Die meisten Nutzer des Heidenheimer Stadtbussystems bekommen wenig mit von den Veränderungen, die die Sanierung der Bergstraße mit sich bringt. Möglich macht’s die umfangreiche planerische Vorarbeit, in die von der Stadt über den Landkreis bis zur Heidenheimer Verkehrsgesellschaft (HVG) verschiedene Akteure eingebunden waren.

Dennoch zeigt sich in der Praxis, dass der Dreh an einer Vielzahl von Stellschrauben nicht zwangsläufig zu einer alle Betroffenen zufriedenstellenden Lösung führen muss.

Steigung als Hindernis

So brachten mehrere Anwohner der Spitalstraße jetzt in einem an die HVG gerichteten Schreiben ihr Unverständnis darüber zum Ausdruck, dass die Haltestelle an der Ernst-Degeler-Straße bereits im aktuellen Stadium der sich etappenweise Richtung Aquarena bewegenden Arbeiten außer Betrieb gestellt wurde. Altersbedingt und teilweise auf Rollatoren angewiesen, seien sie nicht in der Lage, zu Fuß die neu geschaffene Haltestelle an der Virchowstraße zu erreichen. In der anderen Richtung erschwere das steil ansteigende Gelände die Erreichbarkeit der Innenstadt.

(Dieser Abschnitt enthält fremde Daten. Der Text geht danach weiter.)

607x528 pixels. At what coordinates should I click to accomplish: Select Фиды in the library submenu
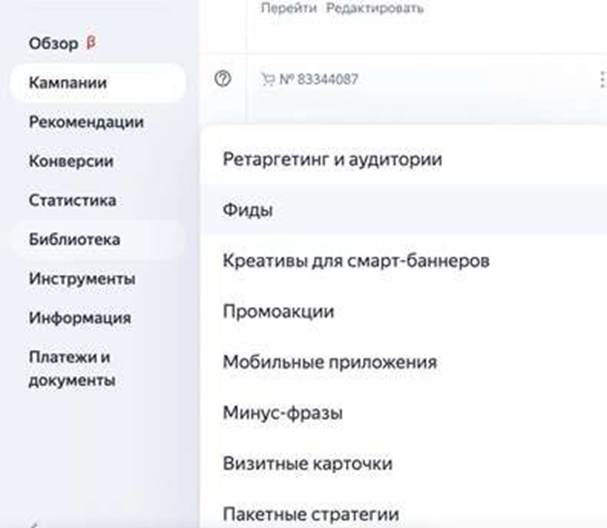point(248,210)
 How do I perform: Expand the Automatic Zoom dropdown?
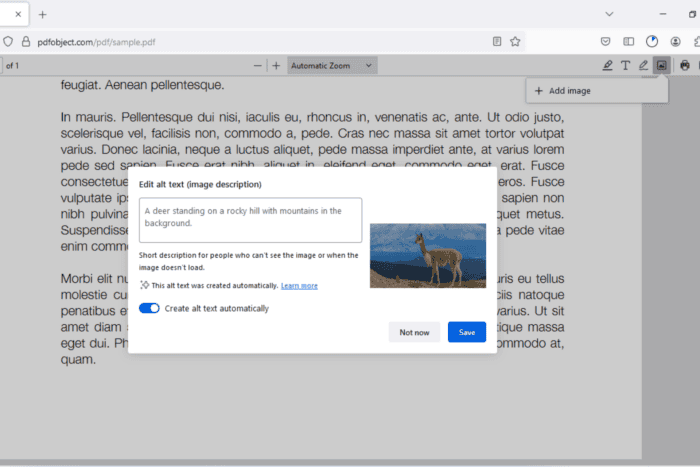[332, 66]
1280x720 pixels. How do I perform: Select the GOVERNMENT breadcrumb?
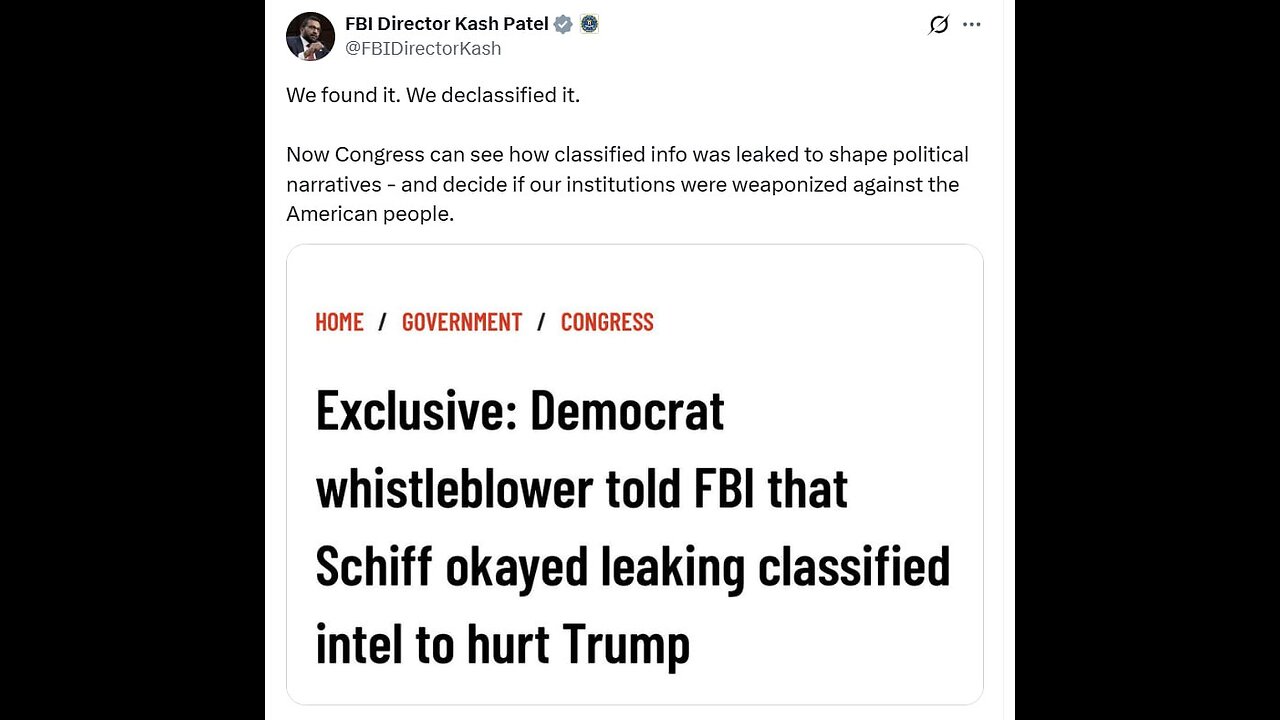[x=462, y=322]
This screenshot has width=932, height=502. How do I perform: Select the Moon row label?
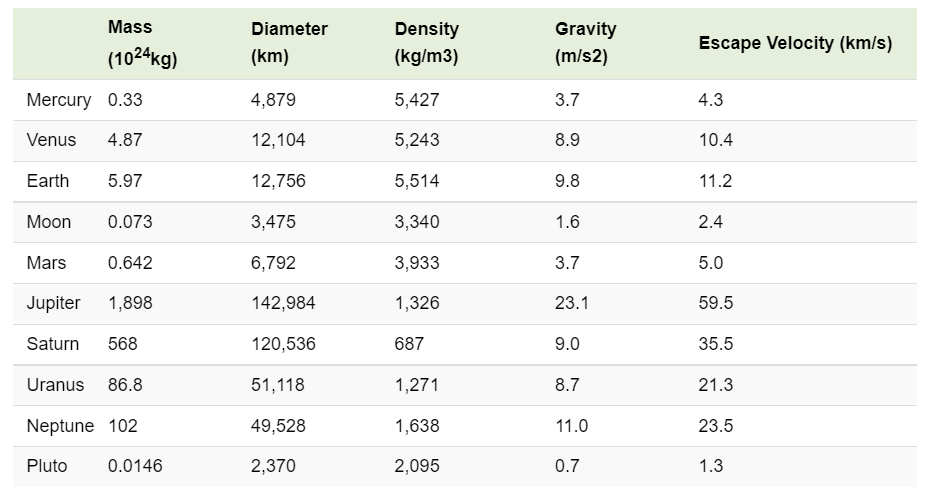click(48, 222)
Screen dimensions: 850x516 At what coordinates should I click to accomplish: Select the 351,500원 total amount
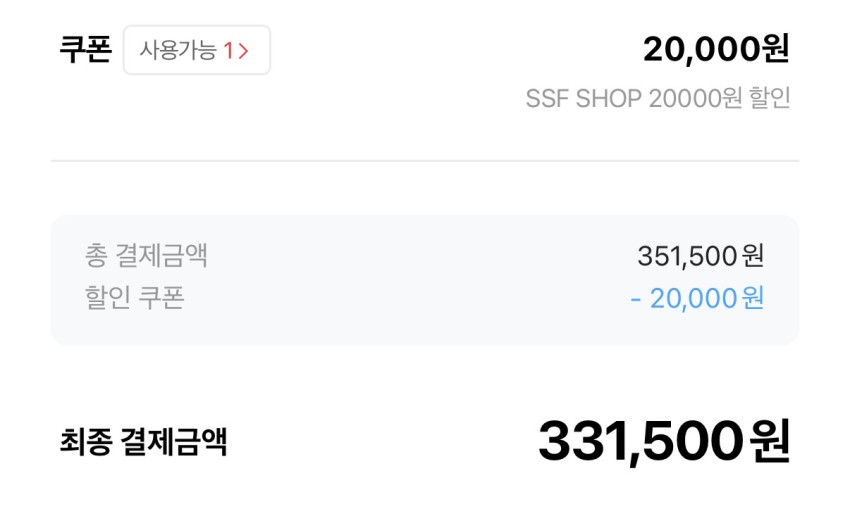700,256
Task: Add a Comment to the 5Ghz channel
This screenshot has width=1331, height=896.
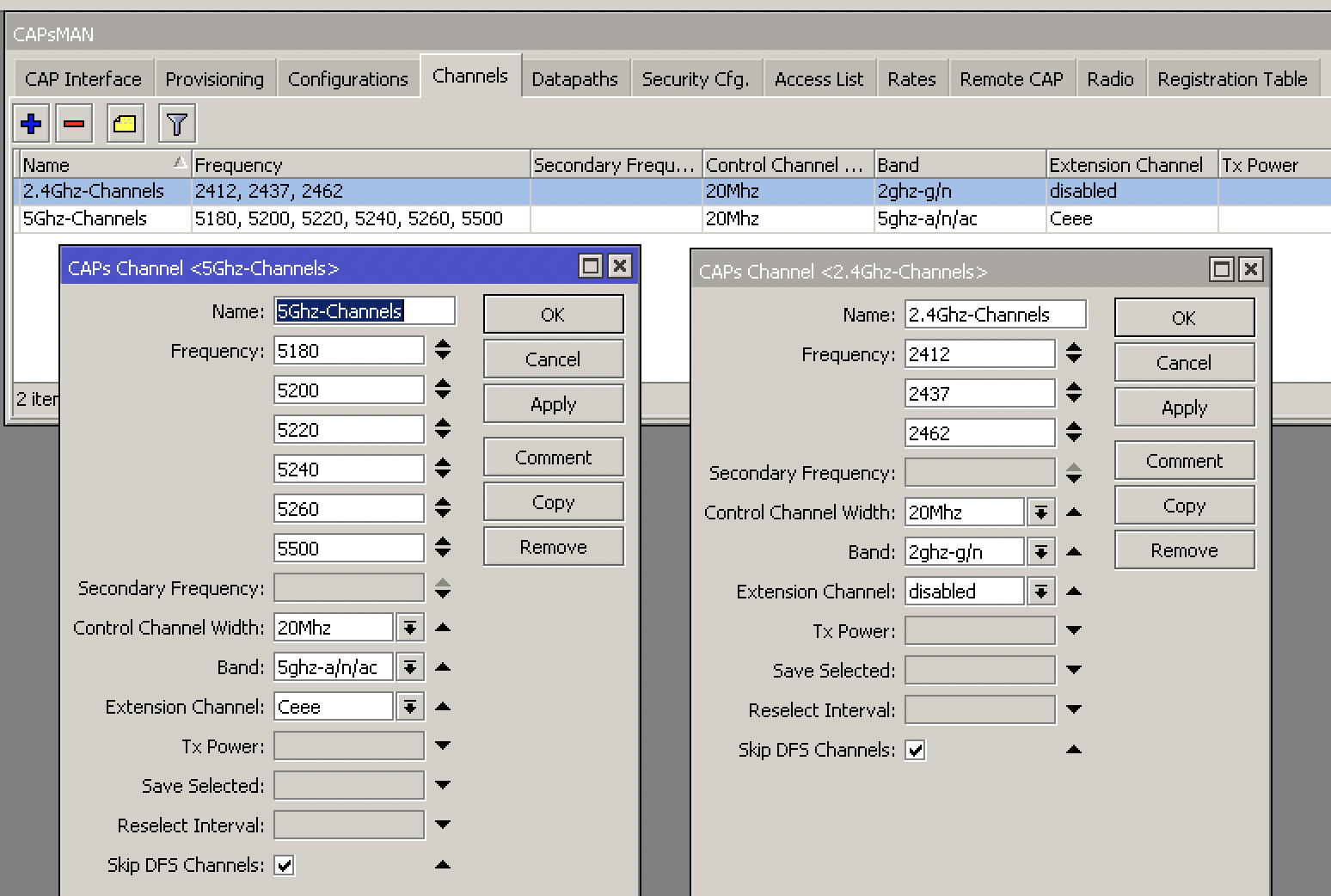Action: pyautogui.click(x=553, y=457)
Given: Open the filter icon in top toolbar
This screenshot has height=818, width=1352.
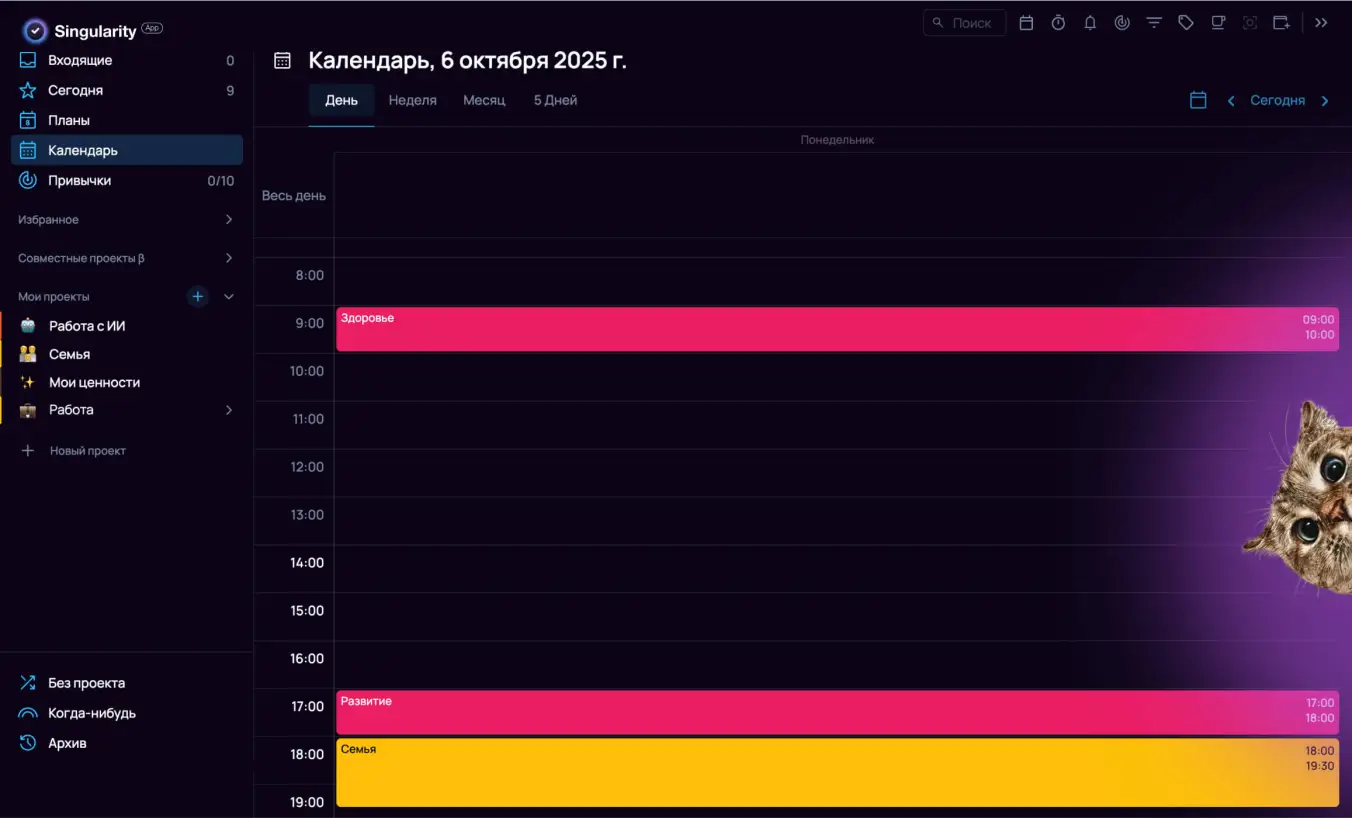Looking at the screenshot, I should pyautogui.click(x=1154, y=23).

Vorschlag der Unterzeichner: Die Busse sollten zumindest mehrmals täglich in einer Schleife über Virchow-, Ernst-Degeler- und Bergstraße Richtung Aquarena fahren.

Kein Schnellschuss

Ulrich Jocham, stellvertretender Betriebsleiter der HVG, zeigte auf Nachfrage Verständnis für das Anliegen. Allerdings gab er zu bedenken, dass die Vorgaben an das gemeinsam zu erarbeitende Konzept gelautet hätten, kostengünstig zu sein und gleichzeitig die Linien in der vorgegebenen Minutenzahl zu bedienen, um den Takt des Stadtbusverkehrs beibehalten zu können. Ein organisatorischer Schnellschuss sei daher nicht möglich, gleichwohl würde geprüft, ob es Möglichkeiten gebe, die Anregung umzusetzen.